* **GIVEN PROBLEM**
Reproduce the listing below line for line, without changing anything.

* **MATERIAL TO PROCESS**
##########
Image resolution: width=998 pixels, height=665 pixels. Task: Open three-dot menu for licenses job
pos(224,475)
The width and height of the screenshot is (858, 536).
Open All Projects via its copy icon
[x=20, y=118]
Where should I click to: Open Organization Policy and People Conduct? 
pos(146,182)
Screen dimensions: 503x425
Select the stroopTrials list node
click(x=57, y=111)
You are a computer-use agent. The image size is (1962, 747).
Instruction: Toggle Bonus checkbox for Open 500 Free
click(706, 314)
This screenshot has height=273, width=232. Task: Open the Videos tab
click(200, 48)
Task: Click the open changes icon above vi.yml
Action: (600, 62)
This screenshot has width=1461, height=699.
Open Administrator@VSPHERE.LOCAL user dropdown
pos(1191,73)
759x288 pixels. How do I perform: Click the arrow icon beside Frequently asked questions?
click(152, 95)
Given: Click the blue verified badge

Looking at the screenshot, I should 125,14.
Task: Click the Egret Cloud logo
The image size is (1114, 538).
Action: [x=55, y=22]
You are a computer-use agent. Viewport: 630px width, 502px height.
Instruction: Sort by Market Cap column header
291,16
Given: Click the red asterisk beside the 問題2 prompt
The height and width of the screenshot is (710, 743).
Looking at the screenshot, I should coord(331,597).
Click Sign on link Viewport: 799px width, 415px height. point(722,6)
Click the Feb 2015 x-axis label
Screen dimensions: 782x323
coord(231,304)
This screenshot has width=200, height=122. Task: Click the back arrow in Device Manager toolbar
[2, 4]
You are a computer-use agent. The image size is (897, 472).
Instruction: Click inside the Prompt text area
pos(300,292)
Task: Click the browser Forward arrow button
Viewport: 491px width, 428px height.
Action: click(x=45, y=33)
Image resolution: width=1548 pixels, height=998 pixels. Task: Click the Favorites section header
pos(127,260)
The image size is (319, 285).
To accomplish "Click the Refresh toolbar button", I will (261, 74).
##########
* **SOLUTION TO THIS EXERCISE**
Image resolution: width=998 pixels, height=665 pixels. Task: Open three-dot menu for licenses job
pos(224,475)
The width and height of the screenshot is (858, 536).
Open All Projects via its copy icon
[x=20, y=118]
Where should I click to: Open Organization Policy and People Conduct? 
pos(146,182)
Screen dimensions: 503x425
Select the stroopTrials list node
click(x=57, y=111)
You are a computer-use agent. The image size is (1962, 747).
Instruction: Toggle Bonus checkbox for Open 500 Free
click(706, 314)
This screenshot has height=273, width=232. Task: Open the Videos tab
click(200, 48)
Task: Click the open changes icon above vi.yml
Action: (600, 62)
This screenshot has width=1461, height=699.
Open Administrator@VSPHERE.LOCAL user dropdown
pos(1191,73)
759x288 pixels. How do I perform: Click the arrow icon beside Frequently asked questions?
click(152, 95)
Given: Click the blue verified badge

Looking at the screenshot, I should 125,14.
Task: Click the Egret Cloud logo
The image size is (1114, 538).
Action: [x=55, y=22]
You are a computer-use agent. Viewport: 630px width, 502px height.
Instruction: Sort by Market Cap column header
291,16
Given: Click the red asterisk beside the 問題2 prompt
The height and width of the screenshot is (710, 743).
Looking at the screenshot, I should coord(331,597).
Click Sign on link Viewport: 799px width, 415px height. point(722,6)
Click the Feb 2015 x-axis label
Screen dimensions: 782x323
coord(231,304)
This screenshot has width=200, height=122. Task: Click the back arrow in Device Manager toolbar
[2, 4]
You are a computer-use agent. The image size is (897, 472).
Instruction: Click inside the Prompt text area
pos(300,292)
Task: Click the browser Forward arrow button
Viewport: 491px width, 428px height.
Action: click(x=45, y=33)
Image resolution: width=1548 pixels, height=998 pixels. Task: Click the Favorites section header
pos(127,260)
The image size is (319, 285).
To accomplish "Click the Refresh toolbar button", I will (261, 74).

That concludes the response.